Is there a good way to take any two SNPs and pull out the LD between them, particularly the R-squared and the directionality of the linkage (e.g. A in SNP1 occurs with G in SNP2 95% of the time)?
Obviously I can do this manually, but I am wanting to do it for a list of several thousand SNPs, so I am hoping for a scalable solution. Right now I can't find anything, and it looks like I will have to come up with my own solution using vcftools
and the 1000 genomes data.
Thanks!
plink1.9 offers this functionality, as answered by @chrchang523
In case anyone else wants to do this, I wrote a little package based on plink and LDlink that allows many-to-many LD lookup. Basically, provided two SNP lists, it creates a list of SNP LD pairs between each SNP in the first list and every SNP in the second list, filtered by distance and R2. Provided a first list of 40,000 SNPs and a second list of ~10million risk alleles it runs in a couple of hours.
The output includes phase SNP data to ask the question: 'given Allele X in SNP A, what is the allele in SNP B' for every single possible pair.
All of this is just done by some basic math, running plink a bunch of times, and parsing the output. Hopefully it helps someone else.
Hi Mike,
I have exactly the same issue like you and I would like to use your code to compare LD between two lists of SNPs. Can you please tell me where I can find that code?

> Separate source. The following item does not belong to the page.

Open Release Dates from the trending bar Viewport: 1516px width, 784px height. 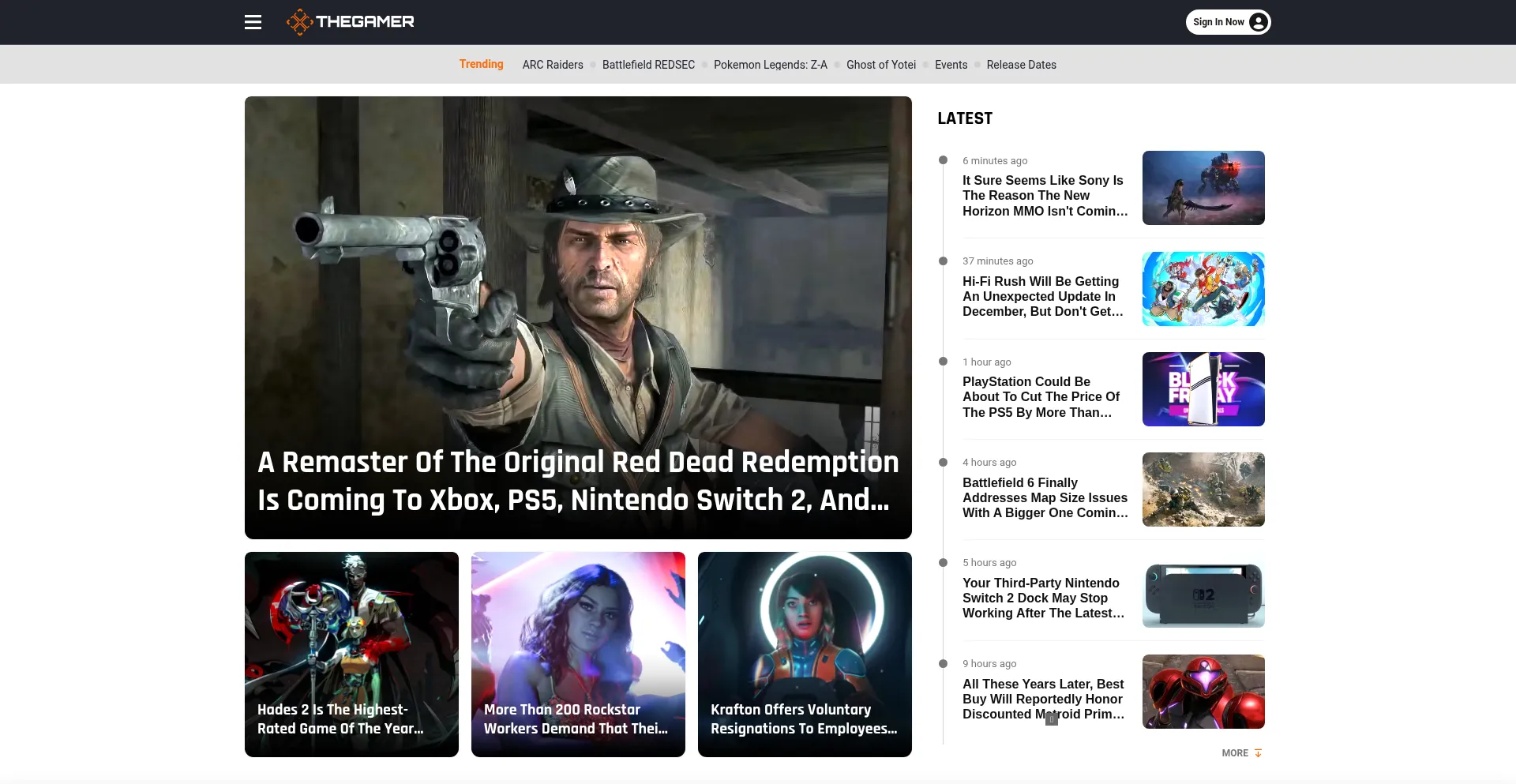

It turns out that LDLink does this beautifully for a single pair of rsids, but it doesn't seem to work in batch mode: https://analysistools.nci.nih.gov/LDlink/
Maybe it's possible that you could get your results from LDlink with some scripting as well, possibly requires parsing the html for ex.you can construct URLs programmatically pretty easily https://analysistools.nci.nih.gov/LDlink/?var1=rs1042779&var2=rs6792369&pop=YRI%2BLWK%2BGWD%2BMSL%2BESN%2BASW%2BACB%2BMXL%2BPUR%2BCLM%2BPEL%2BCHB%2BJPT%2BCHS%2BCDX%2BKHV%2BCEU%2BTSI%2BFIN%2BGBR%2BIBS%2BGIH%2BPJL%2BBEB%2BSTU%2BITU&tab=ldpair
Yes! It looks like that does work, I am not sure how many queries their API can tolerate, but I am going to try this tonight to see. I also want to compare this to running the calculations with plink/vcftools to see which is faster/more stable. Thanks!